There are lots of secret gems in Paris, but Chez Paul’s wine bar and brasserie, near the Bastille, is without a doubt the most Parisian.
This enthralling little place is invariably packed with genuine locals of the bizarrely-dressed-cigarette-in-hand variety.
Paul himself is normally there behind the well-stocked bar, in his thick round lunettes.
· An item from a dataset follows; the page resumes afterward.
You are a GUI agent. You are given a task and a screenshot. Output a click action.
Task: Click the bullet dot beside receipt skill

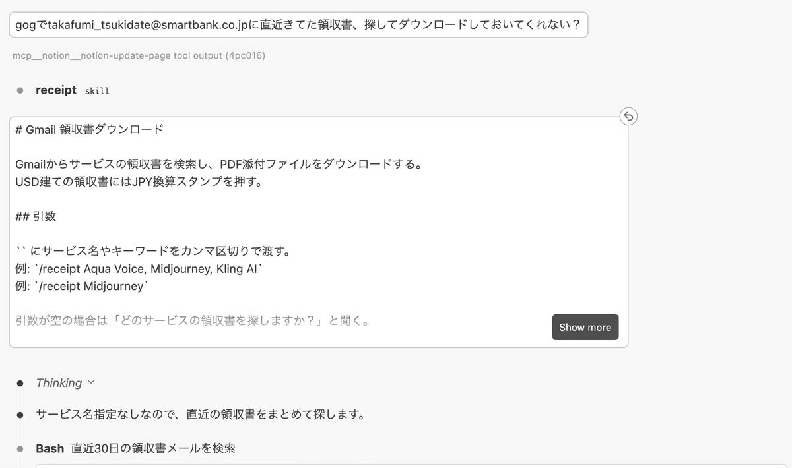click(20, 90)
He might serve you a little grudgingly if you aren’t French (something I personally rather treasure), but the food is stunning and you will soak up both the atmosphere and the beautiful wine long into the night.
13, Rue de Charonne, 75011 Paris. +33 1 47 00 34 57
For all the vegetarian food lovers: A speciality veggie restaurant in the heart of Paris is 'Le Potager du Marais' on 22, Rue Rambuteau.
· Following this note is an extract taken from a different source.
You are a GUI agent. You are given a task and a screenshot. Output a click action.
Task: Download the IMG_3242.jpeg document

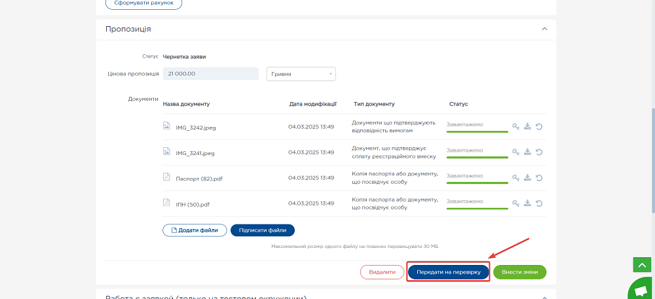[x=527, y=127]
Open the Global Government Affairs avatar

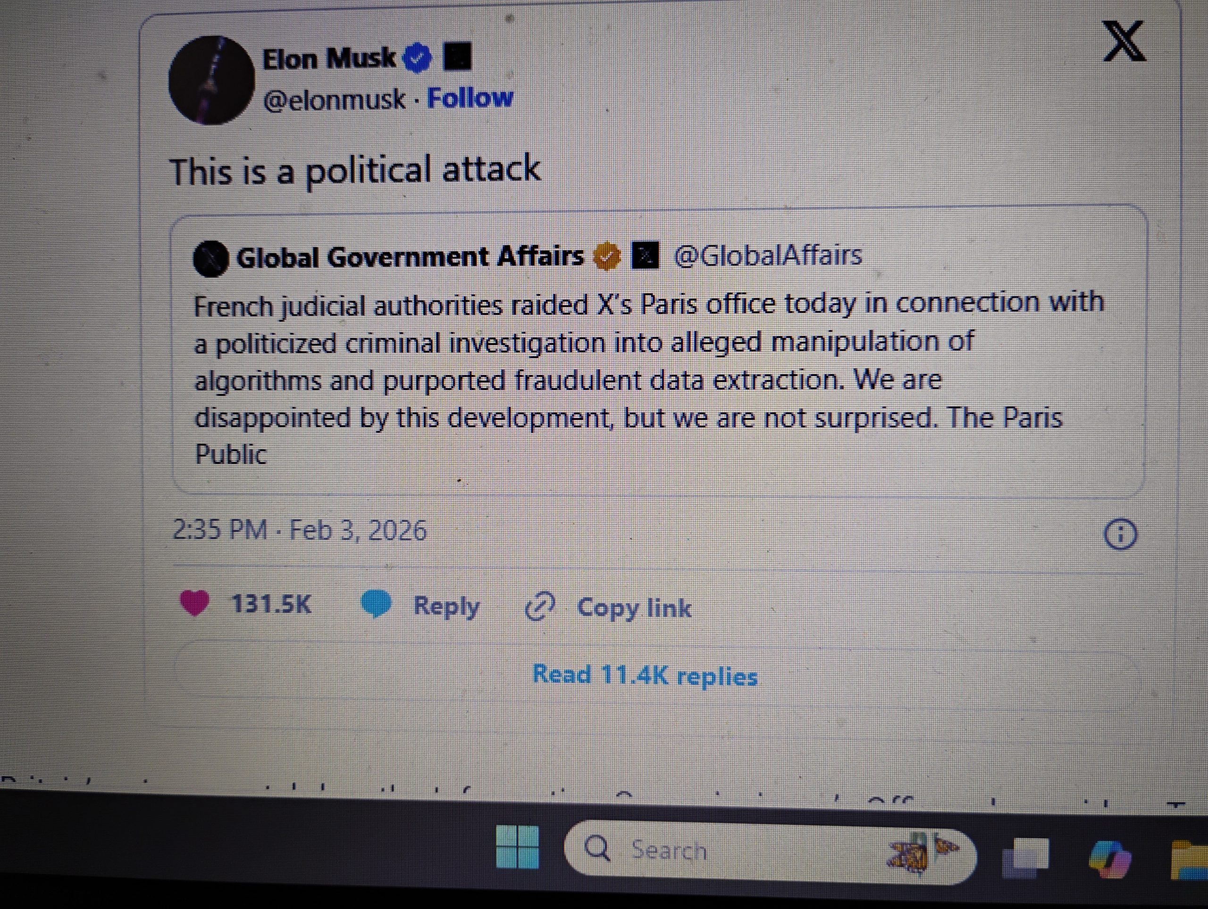point(211,259)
And if you are a chocoholic do try the spicy chocolate tart!
Shakespeare and Co. is the English language bookshop in the Latin Quarter, recently featured in the film Before Sunset. The shop sells rare books and offers a bed to aspiring writers and practising bohemians in return for a little work.
Former owners Sylvia Beach, publisher of Joyce’s Ulysses, and Marxist fleamarket devotee George Whitman may have passed on, but the shop still offers a window onto the Paris of the Modernists and the Beats.
On Sundays at three Paris’ Anglophone community gathers for tea, cake and bookish gossip.
The best cocktail bar in the city is between the Pantheon and the Luxembourg Gardens.
Cosy, intimate and friendly this place has it all. The back street location and unassuming frontage makes it a true local hangout – strictly for those in the know.
It opens and shuts late so is perfect for long nights when you don’t want to face a noisy dancefloor.
And with more than three hundred cocktails on the list you’re sure not to get bored.
For good, solid French home cooking try "Le Vieux Bistro" on the Ile de la Cité, a charmingly rustic brasserie. Uncomplicated, charming and as central as it gets!
14, rue du Cloître-Notre-Dame
Paris 75004 France
Best thing to do in Paris: enjoy an evening aperitif in the bar at the top of Tour Montparnase and watch the sun set over the Seine.
Have a second while the city's lights come up - very romantic. Not only that, it's one of the few places in Paris where you're protected from a view of Tour Montparnase.
Afterwards enjoy dinner in one of the several Alsatian bistros in the area.